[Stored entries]
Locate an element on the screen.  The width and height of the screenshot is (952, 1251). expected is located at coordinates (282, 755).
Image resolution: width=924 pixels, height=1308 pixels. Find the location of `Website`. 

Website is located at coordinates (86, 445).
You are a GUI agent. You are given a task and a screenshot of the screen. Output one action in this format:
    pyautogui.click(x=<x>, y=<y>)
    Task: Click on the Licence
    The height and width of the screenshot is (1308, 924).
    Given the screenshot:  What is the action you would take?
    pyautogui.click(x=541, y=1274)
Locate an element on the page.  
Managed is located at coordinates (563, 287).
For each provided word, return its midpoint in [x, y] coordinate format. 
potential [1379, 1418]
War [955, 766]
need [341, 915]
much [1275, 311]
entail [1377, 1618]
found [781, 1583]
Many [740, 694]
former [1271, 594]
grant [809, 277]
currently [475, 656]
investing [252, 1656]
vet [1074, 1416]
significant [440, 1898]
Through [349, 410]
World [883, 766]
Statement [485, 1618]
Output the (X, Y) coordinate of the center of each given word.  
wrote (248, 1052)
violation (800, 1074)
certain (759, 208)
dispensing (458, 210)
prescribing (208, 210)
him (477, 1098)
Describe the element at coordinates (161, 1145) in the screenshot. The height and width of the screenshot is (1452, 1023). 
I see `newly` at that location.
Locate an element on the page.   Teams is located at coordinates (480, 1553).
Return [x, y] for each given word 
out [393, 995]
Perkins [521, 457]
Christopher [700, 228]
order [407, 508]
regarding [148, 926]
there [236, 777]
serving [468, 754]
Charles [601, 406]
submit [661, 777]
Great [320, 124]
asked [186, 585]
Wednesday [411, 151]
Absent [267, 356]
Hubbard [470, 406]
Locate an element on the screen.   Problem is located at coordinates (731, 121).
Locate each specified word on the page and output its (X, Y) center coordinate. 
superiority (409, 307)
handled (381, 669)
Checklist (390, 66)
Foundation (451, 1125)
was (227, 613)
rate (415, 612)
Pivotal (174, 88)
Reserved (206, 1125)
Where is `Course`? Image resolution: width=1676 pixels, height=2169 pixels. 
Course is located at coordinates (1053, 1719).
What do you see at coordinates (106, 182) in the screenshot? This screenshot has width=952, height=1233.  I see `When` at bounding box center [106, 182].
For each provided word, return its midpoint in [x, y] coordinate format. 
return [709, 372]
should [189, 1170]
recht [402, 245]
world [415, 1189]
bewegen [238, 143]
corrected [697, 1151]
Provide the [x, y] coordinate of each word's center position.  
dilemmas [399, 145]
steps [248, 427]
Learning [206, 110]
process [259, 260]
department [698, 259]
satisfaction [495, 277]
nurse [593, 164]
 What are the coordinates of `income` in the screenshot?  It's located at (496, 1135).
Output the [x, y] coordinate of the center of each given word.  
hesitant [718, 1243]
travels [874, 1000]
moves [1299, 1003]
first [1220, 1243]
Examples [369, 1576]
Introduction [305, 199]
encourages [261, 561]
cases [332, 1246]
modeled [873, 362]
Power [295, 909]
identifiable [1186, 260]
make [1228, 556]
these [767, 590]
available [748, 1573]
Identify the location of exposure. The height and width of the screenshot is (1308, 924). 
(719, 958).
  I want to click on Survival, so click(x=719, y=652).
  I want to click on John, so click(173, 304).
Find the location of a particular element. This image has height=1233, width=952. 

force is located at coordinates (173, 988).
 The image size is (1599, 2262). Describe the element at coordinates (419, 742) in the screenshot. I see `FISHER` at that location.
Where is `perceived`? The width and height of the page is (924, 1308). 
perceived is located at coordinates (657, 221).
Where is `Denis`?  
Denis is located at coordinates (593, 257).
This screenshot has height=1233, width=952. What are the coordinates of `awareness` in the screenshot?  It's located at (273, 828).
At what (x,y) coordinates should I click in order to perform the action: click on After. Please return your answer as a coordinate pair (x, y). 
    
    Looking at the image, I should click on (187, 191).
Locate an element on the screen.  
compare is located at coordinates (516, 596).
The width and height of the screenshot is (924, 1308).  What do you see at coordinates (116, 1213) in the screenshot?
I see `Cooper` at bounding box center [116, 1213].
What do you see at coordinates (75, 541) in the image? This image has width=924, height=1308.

» Instruction:
Could you set down every one of the rows above again, word for word and in the same order?

» Result of the task:
Locate an element on the screen.  The width and height of the screenshot is (952, 1251). expected is located at coordinates (282, 755).
Image resolution: width=924 pixels, height=1308 pixels. Find the location of `Website`. 

Website is located at coordinates (86, 445).
You are a GUI agent. You are given a task and a screenshot of the screen. Output one action in this format:
    pyautogui.click(x=<x>, y=<y>)
    Task: Click on the Licence
    The height and width of the screenshot is (1308, 924).
    Given the screenshot:  What is the action you would take?
    pyautogui.click(x=541, y=1274)
Locate an element on the page.  
Managed is located at coordinates (563, 287).
For each provided word, return its midpoint in [x, y] coordinate format. 
potential [1379, 1418]
War [955, 766]
need [341, 915]
much [1275, 311]
entail [1377, 1618]
found [781, 1583]
Many [740, 694]
former [1271, 594]
grant [809, 277]
currently [475, 656]
investing [252, 1656]
vet [1074, 1416]
significant [440, 1898]
Through [349, 410]
World [883, 766]
Statement [485, 1618]
Output the (X, Y) coordinate of the center of each given word.  
wrote (248, 1052)
violation (800, 1074)
certain (759, 208)
dispensing (458, 210)
prescribing (208, 210)
him (477, 1098)
Describe the element at coordinates (161, 1145) in the screenshot. The height and width of the screenshot is (1452, 1023). 
I see `newly` at that location.
Locate an element on the page.   Teams is located at coordinates (480, 1553).
Return [x, y] for each given word 
out [393, 995]
Perkins [521, 457]
Christopher [700, 228]
order [407, 508]
regarding [148, 926]
there [236, 777]
serving [468, 754]
Charles [601, 406]
submit [661, 777]
Great [320, 124]
asked [186, 585]
Wednesday [411, 151]
Absent [267, 356]
Hubbard [470, 406]
Locate an element on the screen.   Problem is located at coordinates (731, 121).
Locate each specified word on the page and output its (X, Y) center coordinate. 
superiority (409, 307)
handled (381, 669)
Checklist (390, 66)
Foundation (451, 1125)
was (227, 613)
rate (415, 612)
Pivotal (174, 88)
Reserved (206, 1125)
Where is `Course`? Image resolution: width=1676 pixels, height=2169 pixels. 
Course is located at coordinates (1053, 1719).
What do you see at coordinates (106, 182) in the screenshot? This screenshot has width=952, height=1233.  I see `When` at bounding box center [106, 182].
For each provided word, return its midpoint in [x, y] coordinate format. 
return [709, 372]
should [189, 1170]
recht [402, 245]
world [415, 1189]
bewegen [238, 143]
corrected [697, 1151]
Provide the [x, y] coordinate of each word's center position.  
dilemmas [399, 145]
steps [248, 427]
Learning [206, 110]
process [259, 260]
department [698, 259]
satisfaction [495, 277]
nurse [593, 164]
 What are the coordinates of `income` in the screenshot?  It's located at (496, 1135).
Output the [x, y] coordinate of the center of each given word.  
hesitant [718, 1243]
travels [874, 1000]
moves [1299, 1003]
first [1220, 1243]
Examples [369, 1576]
Introduction [305, 199]
encourages [261, 561]
cases [332, 1246]
modeled [873, 362]
Power [295, 909]
identifiable [1186, 260]
make [1228, 556]
these [767, 590]
available [748, 1573]
Identify the location of exposure. The height and width of the screenshot is (1308, 924). 
(719, 958).
  I want to click on Survival, so click(x=719, y=652).
  I want to click on John, so click(173, 304).
Find the location of a particular element. This image has height=1233, width=952. 

force is located at coordinates (173, 988).
 The image size is (1599, 2262). Describe the element at coordinates (419, 742) in the screenshot. I see `FISHER` at that location.
Where is `perceived`? The width and height of the page is (924, 1308). 
perceived is located at coordinates (657, 221).
Where is `Denis`?  
Denis is located at coordinates (593, 257).
This screenshot has height=1233, width=952. What are the coordinates of `awareness` in the screenshot?  It's located at (273, 828).
At what (x,y) coordinates should I click in order to perform the action: click on After. Please return your answer as a coordinate pair (x, y). 
    
    Looking at the image, I should click on (187, 191).
Locate an element on the screen.  
compare is located at coordinates (516, 596).
The width and height of the screenshot is (924, 1308).  What do you see at coordinates (116, 1213) in the screenshot?
I see `Cooper` at bounding box center [116, 1213].
What do you see at coordinates (75, 541) in the image? This image has width=924, height=1308.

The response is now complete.